Would you copy the full listing that follows without changing a thing?

═══

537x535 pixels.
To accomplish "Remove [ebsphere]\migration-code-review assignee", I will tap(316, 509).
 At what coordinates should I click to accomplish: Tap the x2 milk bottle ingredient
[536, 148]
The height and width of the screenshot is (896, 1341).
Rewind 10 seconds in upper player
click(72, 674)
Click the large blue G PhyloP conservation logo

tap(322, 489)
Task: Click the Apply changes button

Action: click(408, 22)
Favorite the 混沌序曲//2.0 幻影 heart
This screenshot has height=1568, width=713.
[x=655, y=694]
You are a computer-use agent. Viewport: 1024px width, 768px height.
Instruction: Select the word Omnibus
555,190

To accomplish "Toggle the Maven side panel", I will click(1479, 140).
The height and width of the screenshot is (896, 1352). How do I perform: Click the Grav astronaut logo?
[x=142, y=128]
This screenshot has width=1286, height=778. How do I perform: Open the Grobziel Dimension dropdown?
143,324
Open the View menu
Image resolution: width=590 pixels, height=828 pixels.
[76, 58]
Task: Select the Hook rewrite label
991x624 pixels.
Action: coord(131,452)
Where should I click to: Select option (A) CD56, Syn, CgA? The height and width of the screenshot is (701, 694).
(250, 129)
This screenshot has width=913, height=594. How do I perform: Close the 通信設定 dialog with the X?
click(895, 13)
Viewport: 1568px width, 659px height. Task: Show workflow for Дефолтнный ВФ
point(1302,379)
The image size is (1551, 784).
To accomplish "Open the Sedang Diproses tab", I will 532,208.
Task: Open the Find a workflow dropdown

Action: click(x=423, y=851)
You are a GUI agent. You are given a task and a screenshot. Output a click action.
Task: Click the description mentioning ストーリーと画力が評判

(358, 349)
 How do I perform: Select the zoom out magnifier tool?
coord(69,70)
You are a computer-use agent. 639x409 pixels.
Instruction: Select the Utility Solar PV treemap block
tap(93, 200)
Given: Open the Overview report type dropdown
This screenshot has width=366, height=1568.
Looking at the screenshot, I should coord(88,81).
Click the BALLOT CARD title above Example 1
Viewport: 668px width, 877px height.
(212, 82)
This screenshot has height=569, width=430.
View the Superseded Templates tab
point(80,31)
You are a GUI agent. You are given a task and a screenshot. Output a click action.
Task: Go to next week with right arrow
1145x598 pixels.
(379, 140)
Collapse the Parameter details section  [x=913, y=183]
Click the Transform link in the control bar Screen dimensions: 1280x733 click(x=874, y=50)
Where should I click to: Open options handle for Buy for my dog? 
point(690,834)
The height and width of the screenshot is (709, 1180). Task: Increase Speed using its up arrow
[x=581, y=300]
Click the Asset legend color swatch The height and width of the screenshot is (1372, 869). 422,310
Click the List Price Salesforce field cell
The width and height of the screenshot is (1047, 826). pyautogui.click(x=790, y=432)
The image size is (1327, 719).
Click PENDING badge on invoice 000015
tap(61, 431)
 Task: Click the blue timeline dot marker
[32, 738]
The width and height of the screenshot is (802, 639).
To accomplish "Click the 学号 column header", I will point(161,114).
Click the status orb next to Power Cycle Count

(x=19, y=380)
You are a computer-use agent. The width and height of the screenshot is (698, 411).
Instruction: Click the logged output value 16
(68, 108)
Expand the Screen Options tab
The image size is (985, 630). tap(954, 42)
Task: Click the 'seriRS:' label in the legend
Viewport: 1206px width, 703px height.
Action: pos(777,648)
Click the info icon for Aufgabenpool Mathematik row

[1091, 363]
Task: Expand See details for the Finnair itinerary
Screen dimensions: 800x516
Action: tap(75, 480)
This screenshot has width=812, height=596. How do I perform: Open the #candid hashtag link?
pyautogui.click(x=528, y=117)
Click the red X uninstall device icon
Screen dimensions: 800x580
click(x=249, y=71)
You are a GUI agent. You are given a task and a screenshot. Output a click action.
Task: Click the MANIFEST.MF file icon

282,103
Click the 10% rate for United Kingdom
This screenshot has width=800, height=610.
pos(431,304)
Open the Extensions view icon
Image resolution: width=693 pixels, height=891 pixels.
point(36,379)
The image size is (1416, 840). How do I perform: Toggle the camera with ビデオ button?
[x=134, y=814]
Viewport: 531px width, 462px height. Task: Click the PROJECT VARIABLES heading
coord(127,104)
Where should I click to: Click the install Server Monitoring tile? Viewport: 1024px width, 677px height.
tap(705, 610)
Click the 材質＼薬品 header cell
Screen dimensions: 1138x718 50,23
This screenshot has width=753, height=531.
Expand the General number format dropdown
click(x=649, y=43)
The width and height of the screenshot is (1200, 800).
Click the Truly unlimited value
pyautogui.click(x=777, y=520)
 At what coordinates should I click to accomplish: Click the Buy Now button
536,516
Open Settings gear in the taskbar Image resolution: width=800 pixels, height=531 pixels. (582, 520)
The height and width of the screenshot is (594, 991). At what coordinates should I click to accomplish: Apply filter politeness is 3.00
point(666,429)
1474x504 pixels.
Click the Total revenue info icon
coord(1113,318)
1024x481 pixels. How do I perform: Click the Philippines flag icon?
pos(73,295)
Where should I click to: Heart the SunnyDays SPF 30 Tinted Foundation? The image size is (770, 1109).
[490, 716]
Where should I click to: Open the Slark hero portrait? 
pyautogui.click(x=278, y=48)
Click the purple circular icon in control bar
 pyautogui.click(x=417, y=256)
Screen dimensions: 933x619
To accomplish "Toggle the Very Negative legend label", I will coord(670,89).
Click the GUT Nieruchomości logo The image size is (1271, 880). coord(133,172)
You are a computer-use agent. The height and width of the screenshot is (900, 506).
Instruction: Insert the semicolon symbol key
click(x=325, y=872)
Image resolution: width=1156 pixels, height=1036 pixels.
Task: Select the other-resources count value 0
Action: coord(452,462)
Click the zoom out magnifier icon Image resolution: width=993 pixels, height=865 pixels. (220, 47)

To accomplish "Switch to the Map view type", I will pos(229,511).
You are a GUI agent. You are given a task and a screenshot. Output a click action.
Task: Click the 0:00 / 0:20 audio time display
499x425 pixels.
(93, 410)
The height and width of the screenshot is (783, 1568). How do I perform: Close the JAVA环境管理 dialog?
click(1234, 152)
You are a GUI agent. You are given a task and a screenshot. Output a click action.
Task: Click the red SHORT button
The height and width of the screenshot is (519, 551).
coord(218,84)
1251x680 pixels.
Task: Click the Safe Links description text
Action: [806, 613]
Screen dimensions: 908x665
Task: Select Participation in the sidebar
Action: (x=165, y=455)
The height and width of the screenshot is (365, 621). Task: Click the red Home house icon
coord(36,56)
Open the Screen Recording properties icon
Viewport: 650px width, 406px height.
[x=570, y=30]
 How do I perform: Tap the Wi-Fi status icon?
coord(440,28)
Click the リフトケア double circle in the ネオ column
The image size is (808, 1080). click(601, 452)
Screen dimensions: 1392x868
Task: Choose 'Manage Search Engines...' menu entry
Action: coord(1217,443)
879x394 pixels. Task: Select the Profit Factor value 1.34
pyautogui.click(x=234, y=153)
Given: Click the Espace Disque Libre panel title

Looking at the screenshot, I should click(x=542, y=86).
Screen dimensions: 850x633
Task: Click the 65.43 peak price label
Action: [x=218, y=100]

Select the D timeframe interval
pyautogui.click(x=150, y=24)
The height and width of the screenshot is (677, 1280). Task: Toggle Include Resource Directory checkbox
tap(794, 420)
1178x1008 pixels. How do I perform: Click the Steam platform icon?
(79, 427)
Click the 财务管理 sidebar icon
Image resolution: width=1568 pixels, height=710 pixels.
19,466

═══

**REPLY TO THE EXERCISE**
537x535 pixels.
To accomplish "Remove [ebsphere]\migration-code-review assignee", I will tap(316, 509).
 At what coordinates should I click to accomplish: Tap the x2 milk bottle ingredient
[536, 148]
The height and width of the screenshot is (896, 1341).
Rewind 10 seconds in upper player
click(72, 674)
Click the large blue G PhyloP conservation logo

tap(322, 489)
Task: Click the Apply changes button

Action: click(408, 22)
Favorite the 混沌序曲//2.0 幻影 heart
This screenshot has height=1568, width=713.
[x=655, y=694]
You are a computer-use agent. Viewport: 1024px width, 768px height.
Instruction: Select the word Omnibus
555,190

To accomplish "Toggle the Maven side panel", I will click(1479, 140).
The height and width of the screenshot is (896, 1352). How do I perform: Click the Grav astronaut logo?
[x=142, y=128]
This screenshot has width=1286, height=778. How do I perform: Open the Grobziel Dimension dropdown?
143,324
Open the View menu
Image resolution: width=590 pixels, height=828 pixels.
[76, 58]
Task: Select the Hook rewrite label
991x624 pixels.
Action: coord(131,452)
Where should I click to: Select option (A) CD56, Syn, CgA? The height and width of the screenshot is (701, 694).
(250, 129)
This screenshot has width=913, height=594. How do I perform: Close the 通信設定 dialog with the X?
click(895, 13)
Viewport: 1568px width, 659px height. Task: Show workflow for Дефолтнный ВФ
point(1302,379)
The image size is (1551, 784).
To accomplish "Open the Sedang Diproses tab", I will 532,208.
Task: Open the Find a workflow dropdown

Action: click(x=423, y=851)
You are a GUI agent. You are given a task and a screenshot. Output a click action.
Task: Click the description mentioning ストーリーと画力が評判

(358, 349)
 How do I perform: Select the zoom out magnifier tool?
coord(69,70)
You are a computer-use agent. 639x409 pixels.
Instruction: Select the Utility Solar PV treemap block
tap(93, 200)
Given: Open the Overview report type dropdown
This screenshot has width=366, height=1568.
Looking at the screenshot, I should coord(88,81).
Click the BALLOT CARD title above Example 1
Viewport: 668px width, 877px height.
(212, 82)
This screenshot has height=569, width=430.
View the Superseded Templates tab
point(80,31)
You are a GUI agent. You are given a task and a screenshot. Output a click action.
Task: Go to next week with right arrow
1145x598 pixels.
(379, 140)
Collapse the Parameter details section  [x=913, y=183]
Click the Transform link in the control bar Screen dimensions: 1280x733 click(x=874, y=50)
Where should I click to: Open options handle for Buy for my dog? 
point(690,834)
The height and width of the screenshot is (709, 1180). Task: Increase Speed using its up arrow
[x=581, y=300]
Click the Asset legend color swatch The height and width of the screenshot is (1372, 869). 422,310
Click the List Price Salesforce field cell
The width and height of the screenshot is (1047, 826). pyautogui.click(x=790, y=432)
The image size is (1327, 719).
Click PENDING badge on invoice 000015
tap(61, 431)
 Task: Click the blue timeline dot marker
[32, 738]
The width and height of the screenshot is (802, 639).
To accomplish "Click the 学号 column header", I will point(161,114).
Click the status orb next to Power Cycle Count

(x=19, y=380)
You are a computer-use agent. The width and height of the screenshot is (698, 411).
Instruction: Click the logged output value 16
(68, 108)
Expand the Screen Options tab
The image size is (985, 630). tap(954, 42)
Task: Click the 'seriRS:' label in the legend
Viewport: 1206px width, 703px height.
Action: pos(777,648)
Click the info icon for Aufgabenpool Mathematik row

[1091, 363]
Task: Expand See details for the Finnair itinerary
Screen dimensions: 800x516
Action: tap(75, 480)
This screenshot has width=812, height=596. How do I perform: Open the #candid hashtag link?
pyautogui.click(x=528, y=117)
Click the red X uninstall device icon
Screen dimensions: 800x580
click(x=249, y=71)
You are a GUI agent. You are given a task and a screenshot. Output a click action.
Task: Click the MANIFEST.MF file icon

282,103
Click the 10% rate for United Kingdom
This screenshot has width=800, height=610.
pos(431,304)
Open the Extensions view icon
Image resolution: width=693 pixels, height=891 pixels.
point(36,379)
The image size is (1416, 840). How do I perform: Toggle the camera with ビデオ button?
[x=134, y=814]
Viewport: 531px width, 462px height. Task: Click the PROJECT VARIABLES heading
coord(127,104)
Where should I click to: Click the install Server Monitoring tile? Viewport: 1024px width, 677px height.
tap(705, 610)
Click the 材質＼薬品 header cell
Screen dimensions: 1138x718 50,23
This screenshot has width=753, height=531.
Expand the General number format dropdown
click(x=649, y=43)
The width and height of the screenshot is (1200, 800).
Click the Truly unlimited value
pyautogui.click(x=777, y=520)
 At what coordinates should I click to accomplish: Click the Buy Now button
536,516
Open Settings gear in the taskbar Image resolution: width=800 pixels, height=531 pixels. (582, 520)
The height and width of the screenshot is (594, 991). At what coordinates should I click to accomplish: Apply filter politeness is 3.00
point(666,429)
1474x504 pixels.
Click the Total revenue info icon
coord(1113,318)
1024x481 pixels. How do I perform: Click the Philippines flag icon?
pos(73,295)
Where should I click to: Heart the SunnyDays SPF 30 Tinted Foundation? The image size is (770, 1109).
[490, 716]
Where should I click to: Open the Slark hero portrait? 
pyautogui.click(x=278, y=48)
Click the purple circular icon in control bar
 pyautogui.click(x=417, y=256)
Screen dimensions: 933x619
To accomplish "Toggle the Very Negative legend label", I will coord(670,89).
Click the GUT Nieruchomości logo The image size is (1271, 880). coord(133,172)
You are a computer-use agent. The height and width of the screenshot is (900, 506).
Instruction: Insert the semicolon symbol key
click(x=325, y=872)
Image resolution: width=1156 pixels, height=1036 pixels.
Task: Select the other-resources count value 0
Action: coord(452,462)
Click the zoom out magnifier icon Image resolution: width=993 pixels, height=865 pixels. (220, 47)

To accomplish "Switch to the Map view type", I will pos(229,511).
You are a GUI agent. You are given a task and a screenshot. Output a click action.
Task: Click the 0:00 / 0:20 audio time display
499x425 pixels.
(93, 410)
The height and width of the screenshot is (783, 1568). How do I perform: Close the JAVA环境管理 dialog?
click(1234, 152)
You are a GUI agent. You are given a task and a screenshot. Output a click action.
Task: Click the red SHORT button
The height and width of the screenshot is (519, 551).
coord(218,84)
1251x680 pixels.
Task: Click the Safe Links description text
Action: [806, 613]
Screen dimensions: 908x665
Task: Select Participation in the sidebar
Action: (x=165, y=455)
The height and width of the screenshot is (365, 621). Task: Click the red Home house icon
coord(36,56)
Open the Screen Recording properties icon
Viewport: 650px width, 406px height.
[x=570, y=30]
 How do I perform: Tap the Wi-Fi status icon?
coord(440,28)
Click the リフトケア double circle in the ネオ column
The image size is (808, 1080). click(601, 452)
Screen dimensions: 1392x868
Task: Choose 'Manage Search Engines...' menu entry
Action: coord(1217,443)
879x394 pixels. Task: Select the Profit Factor value 1.34
pyautogui.click(x=234, y=153)
Given: Click the Espace Disque Libre panel title

Looking at the screenshot, I should click(x=542, y=86).
Screen dimensions: 850x633
Task: Click the 65.43 peak price label
Action: [x=218, y=100]

Select the D timeframe interval
pyautogui.click(x=150, y=24)
The height and width of the screenshot is (677, 1280). Task: Toggle Include Resource Directory checkbox
tap(794, 420)
1178x1008 pixels. How do I perform: Click the Steam platform icon?
(79, 427)
Click the 财务管理 sidebar icon
Image resolution: width=1568 pixels, height=710 pixels.
19,466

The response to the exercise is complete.